For the sake of understanding, the speaker goes on this tiresome and highly demanding journey “Till the gossamer thread you fling catch somewhere” (Whitman 343). However, the process of understanding should not be understood as if individuals surrender their own opinions, nor is it a subordination to the other participant in the conversation: Transposing ourselves consists neither in the empathy of one individual for another nor in subordinating another person to our own standards; rather, it always involves rising to a higher universality that overcomes not only our own particularity but also that of the other…To acquire a horizon means that one learns to look beyond what is close at hand—not in order to look away from it but to see it better, within a larger whole and in truer proportion.
Hence, “The horizon is the range of vision that includes everything that can be seen from a particular vintage point” . As far as human understanding is concerned, a horizon is the perspective from which a person sees and judges things he knows, and realizes the things he knows from those he doesn’t know. The degree of knowledge of the things that are known can either widen the horizon of understanding or narrow it. The latter expands in accordance with how much one goes further in the unknown and the unfamiliar. This idea is evident in the quest of the speaker of the poem in the sense that he keeps searching and going into the unknown for the sake of reaching that intended other with whom he can build a connection. Although the speaker suffers from a kind of isolation just as his semblable spider, he still emphasizes and insists on finding connections
The way the subject explores this unknown territory is through bringing his own horizon into contact with others ending up in a state of exchanging understanding of the subject matter. For example, two persons in a conversation each one of them brings his horizon into dialogue and exchange of ideas until they form an agreed upon understanding. As a result of that interplay of ideas, each participant of the dialogue is going to broaden his own understanding the same way a spider completes its web. “A Noiseless patient spider” by Walt Whitman is one of the most known poems that call for dialogue as the only way to reach true understanding. Whitman conveys his ideas through comparing the noiseless patient spider to the speaker of the poem.

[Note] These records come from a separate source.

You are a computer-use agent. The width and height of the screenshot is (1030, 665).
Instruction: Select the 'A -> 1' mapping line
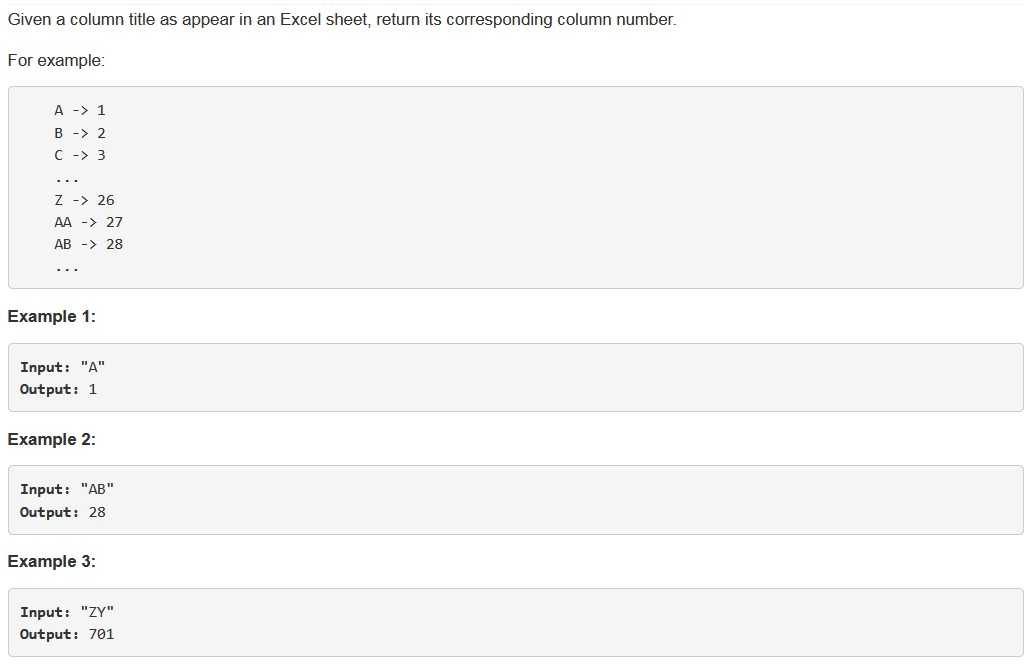pyautogui.click(x=80, y=110)
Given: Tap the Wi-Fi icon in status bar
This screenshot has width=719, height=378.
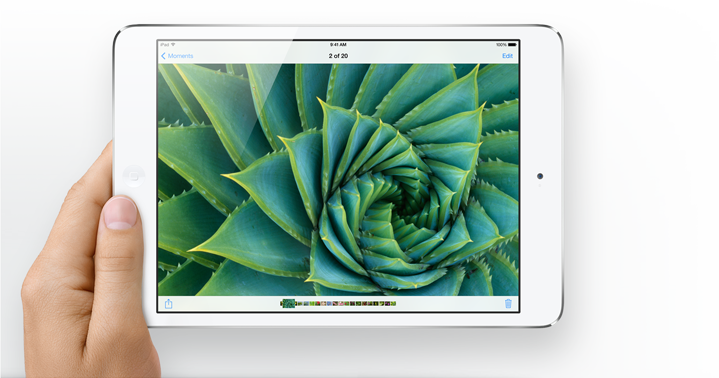Looking at the screenshot, I should click(173, 44).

The quest of understanding is a ceaseless strive of repetitive work like that of a spider spinning its web. The message of this poem is better clarified by the theory of understanding proposed by the German philosopher Hans-Georg Gadamer. True understanding, according to Gadamer, requires all horizons to come into dialogue. This should not be taken, however, as a subordination of one participant of the conversation to the other or that any of the participants would surrender his own horizon for the other. What Gadamer suggests instead is a situation in which both parties would bring their horizons into dialogue until they reach an agreed upon understanding. This understanding is not final, but it is only a point of departure for various other possibilities of dialogue.